Trecho de origem
Conforme alertado pelo Fórum UFF Cidades em diferentes ocasiões, trata-se de uma verdadeira “caixa preta” (ou um “cheque em branco”) que confere “um poder ilimitado à coalizão formada pela Sociedade de Economia Mista proposta e por empresas privadas, sem controle público efetivo”. Isto fica evidente no controle social obrigatório (artigo 33, item VII do Estatuto da Cidade), para o qual o projeto de lei estabelece um Conselho Consultivo com quatro membros do Executivo e apenas dois representantes da sociedade civil, a serem escolhidos pelo próprio Executivo.
A proposta causará diversos níveis de ruptura, não apenas na área específica da OUC, mas terá reflexos em todo o território municipal, ao permitir a compra do direito de ampliação de gabarito para até 40 andares (duas torres no espaço da atual Estação das Barcas) e até 20 andares (vários edifícios no espaço entre o Terminal de ônibus e a Ponta da Areia, e entre o Caminho Niemeyer e a área urbanizada atual), sendo estimado também que estes investimentos atrairão cerca de 40 mil novos moradores para o Centro.

Dados extraídos de uma coleção
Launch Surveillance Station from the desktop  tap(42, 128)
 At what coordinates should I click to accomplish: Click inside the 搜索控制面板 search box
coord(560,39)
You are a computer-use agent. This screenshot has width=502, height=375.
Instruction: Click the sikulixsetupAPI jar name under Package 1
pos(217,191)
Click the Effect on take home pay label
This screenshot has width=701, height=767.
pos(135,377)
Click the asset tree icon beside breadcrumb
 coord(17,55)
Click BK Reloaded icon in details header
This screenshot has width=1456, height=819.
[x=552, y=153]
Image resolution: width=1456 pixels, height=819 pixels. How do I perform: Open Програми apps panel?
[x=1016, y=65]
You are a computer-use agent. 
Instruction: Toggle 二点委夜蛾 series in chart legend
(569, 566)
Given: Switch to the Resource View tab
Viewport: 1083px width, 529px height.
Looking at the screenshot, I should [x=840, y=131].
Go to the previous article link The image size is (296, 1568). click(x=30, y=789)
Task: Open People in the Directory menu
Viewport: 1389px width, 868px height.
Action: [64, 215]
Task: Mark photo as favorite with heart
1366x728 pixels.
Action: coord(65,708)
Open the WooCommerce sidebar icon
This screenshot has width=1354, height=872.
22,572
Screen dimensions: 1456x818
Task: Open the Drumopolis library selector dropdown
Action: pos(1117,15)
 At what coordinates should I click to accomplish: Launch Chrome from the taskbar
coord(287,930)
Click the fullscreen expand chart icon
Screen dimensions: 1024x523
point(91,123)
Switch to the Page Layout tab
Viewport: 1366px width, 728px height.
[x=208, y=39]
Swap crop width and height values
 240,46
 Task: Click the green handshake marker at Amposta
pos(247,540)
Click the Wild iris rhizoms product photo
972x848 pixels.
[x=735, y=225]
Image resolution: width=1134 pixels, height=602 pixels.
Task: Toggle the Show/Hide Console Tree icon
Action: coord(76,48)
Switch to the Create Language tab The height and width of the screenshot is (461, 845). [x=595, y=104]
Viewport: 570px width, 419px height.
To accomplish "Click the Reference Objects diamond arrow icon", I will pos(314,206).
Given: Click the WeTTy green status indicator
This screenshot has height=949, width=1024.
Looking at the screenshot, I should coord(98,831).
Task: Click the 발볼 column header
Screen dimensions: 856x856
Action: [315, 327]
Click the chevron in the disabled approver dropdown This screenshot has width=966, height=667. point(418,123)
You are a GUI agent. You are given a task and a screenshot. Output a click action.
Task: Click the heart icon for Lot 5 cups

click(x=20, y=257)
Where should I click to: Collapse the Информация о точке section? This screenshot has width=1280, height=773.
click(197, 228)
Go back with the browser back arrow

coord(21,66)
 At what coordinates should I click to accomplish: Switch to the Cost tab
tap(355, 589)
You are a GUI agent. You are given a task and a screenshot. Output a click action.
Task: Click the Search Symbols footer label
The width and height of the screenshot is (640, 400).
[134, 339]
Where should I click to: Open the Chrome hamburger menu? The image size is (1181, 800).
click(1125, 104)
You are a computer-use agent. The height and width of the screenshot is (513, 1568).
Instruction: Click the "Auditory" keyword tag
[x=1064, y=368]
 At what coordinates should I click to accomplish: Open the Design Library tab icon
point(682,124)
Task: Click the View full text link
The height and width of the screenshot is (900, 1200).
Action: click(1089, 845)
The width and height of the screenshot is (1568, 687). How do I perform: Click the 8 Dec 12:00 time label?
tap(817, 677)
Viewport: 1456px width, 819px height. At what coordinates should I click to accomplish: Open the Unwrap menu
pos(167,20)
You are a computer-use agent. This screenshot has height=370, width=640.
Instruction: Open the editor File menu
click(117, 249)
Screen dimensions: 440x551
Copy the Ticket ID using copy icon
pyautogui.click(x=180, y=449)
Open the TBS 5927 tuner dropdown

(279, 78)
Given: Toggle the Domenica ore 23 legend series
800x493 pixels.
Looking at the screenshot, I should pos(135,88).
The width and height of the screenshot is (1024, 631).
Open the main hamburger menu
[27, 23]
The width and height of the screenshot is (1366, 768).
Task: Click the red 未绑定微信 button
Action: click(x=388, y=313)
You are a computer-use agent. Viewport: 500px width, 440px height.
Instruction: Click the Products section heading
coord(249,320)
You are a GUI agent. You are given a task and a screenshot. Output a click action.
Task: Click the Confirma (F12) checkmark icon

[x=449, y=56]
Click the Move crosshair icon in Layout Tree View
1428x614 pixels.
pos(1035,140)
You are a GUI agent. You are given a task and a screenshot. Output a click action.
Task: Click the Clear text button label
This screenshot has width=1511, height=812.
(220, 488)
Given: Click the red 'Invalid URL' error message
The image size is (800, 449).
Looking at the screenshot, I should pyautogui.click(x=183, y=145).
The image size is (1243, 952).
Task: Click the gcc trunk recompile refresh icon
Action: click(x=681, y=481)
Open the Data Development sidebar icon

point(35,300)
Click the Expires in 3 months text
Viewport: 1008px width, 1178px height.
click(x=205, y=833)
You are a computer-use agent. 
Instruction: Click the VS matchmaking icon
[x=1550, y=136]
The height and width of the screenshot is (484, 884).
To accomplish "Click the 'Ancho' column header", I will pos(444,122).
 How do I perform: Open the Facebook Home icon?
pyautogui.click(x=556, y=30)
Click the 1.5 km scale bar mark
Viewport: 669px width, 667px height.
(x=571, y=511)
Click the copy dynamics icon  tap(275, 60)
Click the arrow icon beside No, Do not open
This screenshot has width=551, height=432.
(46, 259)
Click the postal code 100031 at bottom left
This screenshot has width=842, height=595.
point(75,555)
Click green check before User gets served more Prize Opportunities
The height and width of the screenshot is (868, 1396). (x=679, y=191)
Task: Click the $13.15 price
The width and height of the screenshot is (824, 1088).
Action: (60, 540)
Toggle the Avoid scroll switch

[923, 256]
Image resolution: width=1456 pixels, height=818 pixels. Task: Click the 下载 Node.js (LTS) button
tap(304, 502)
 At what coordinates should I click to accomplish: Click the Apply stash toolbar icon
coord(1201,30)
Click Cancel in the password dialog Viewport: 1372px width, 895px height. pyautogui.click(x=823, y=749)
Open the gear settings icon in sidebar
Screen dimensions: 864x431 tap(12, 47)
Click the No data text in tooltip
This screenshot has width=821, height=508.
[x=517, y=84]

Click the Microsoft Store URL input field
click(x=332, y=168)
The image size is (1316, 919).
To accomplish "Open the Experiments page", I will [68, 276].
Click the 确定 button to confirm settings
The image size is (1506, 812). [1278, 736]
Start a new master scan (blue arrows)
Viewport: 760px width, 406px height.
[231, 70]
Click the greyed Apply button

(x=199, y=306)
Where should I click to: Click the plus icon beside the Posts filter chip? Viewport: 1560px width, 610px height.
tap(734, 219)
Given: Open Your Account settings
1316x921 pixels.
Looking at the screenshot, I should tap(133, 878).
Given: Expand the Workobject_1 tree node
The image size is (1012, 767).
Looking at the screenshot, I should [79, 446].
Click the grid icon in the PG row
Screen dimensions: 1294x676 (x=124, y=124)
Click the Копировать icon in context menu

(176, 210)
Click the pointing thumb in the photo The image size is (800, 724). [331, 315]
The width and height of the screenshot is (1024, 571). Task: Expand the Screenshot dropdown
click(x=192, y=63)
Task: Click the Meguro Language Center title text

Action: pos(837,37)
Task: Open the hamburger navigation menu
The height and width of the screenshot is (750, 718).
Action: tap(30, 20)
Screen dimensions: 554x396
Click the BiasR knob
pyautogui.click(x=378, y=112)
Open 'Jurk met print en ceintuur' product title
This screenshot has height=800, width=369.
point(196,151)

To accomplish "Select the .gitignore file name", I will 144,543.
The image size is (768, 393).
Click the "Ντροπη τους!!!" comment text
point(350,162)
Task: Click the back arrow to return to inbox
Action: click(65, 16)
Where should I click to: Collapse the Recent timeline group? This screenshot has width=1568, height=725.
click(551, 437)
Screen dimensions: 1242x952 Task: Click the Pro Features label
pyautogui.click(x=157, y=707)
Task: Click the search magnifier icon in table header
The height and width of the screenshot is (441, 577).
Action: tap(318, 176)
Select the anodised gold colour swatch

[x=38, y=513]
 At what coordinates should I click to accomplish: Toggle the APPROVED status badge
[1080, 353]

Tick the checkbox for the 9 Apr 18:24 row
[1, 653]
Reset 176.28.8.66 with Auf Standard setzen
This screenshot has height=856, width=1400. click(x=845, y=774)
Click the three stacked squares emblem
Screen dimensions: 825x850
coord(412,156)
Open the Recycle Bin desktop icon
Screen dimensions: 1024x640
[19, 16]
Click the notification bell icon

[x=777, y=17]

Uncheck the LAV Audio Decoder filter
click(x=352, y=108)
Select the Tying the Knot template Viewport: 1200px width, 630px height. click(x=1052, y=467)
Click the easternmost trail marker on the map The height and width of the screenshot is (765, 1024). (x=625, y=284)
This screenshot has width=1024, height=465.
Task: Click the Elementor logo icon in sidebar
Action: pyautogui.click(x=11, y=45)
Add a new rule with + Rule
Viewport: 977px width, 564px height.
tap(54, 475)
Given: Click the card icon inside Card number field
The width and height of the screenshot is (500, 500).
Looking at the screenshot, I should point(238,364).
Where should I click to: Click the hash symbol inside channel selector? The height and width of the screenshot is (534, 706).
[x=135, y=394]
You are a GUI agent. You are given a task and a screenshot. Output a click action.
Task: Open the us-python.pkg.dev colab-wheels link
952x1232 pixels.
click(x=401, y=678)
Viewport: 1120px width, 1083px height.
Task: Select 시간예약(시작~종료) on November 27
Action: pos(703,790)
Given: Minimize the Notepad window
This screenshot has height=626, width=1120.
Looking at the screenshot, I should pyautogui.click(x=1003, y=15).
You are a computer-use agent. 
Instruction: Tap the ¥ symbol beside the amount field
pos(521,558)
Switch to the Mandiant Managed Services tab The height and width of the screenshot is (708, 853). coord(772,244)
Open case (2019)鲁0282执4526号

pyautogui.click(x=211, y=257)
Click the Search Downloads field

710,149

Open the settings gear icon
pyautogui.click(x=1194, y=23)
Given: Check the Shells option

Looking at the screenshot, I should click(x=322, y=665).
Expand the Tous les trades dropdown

Problema a resolver
Transcreva fielmente a parte do trecho de origem compreendida entre "A proposta causará" e "para o Centro.", inclusive.

Resposta à tarefa
A proposta causará diversos níveis de ruptura, não apenas na área específica da OUC, mas terá reflexos em todo o território municipal, ao permitir a compra do direito de ampliação de gabarito para até 40 andares (duas torres no espaço da atual Estação das Barcas) e até 20 andares (vários edifícios no espaço entre o Terminal de ônibus e a Ponta da Areia, e entre o Caminho Niemeyer e a área urbanizada atual), sendo estimado também que estes investimentos atrairão cerca de 40 mil novos moradores para o Centro.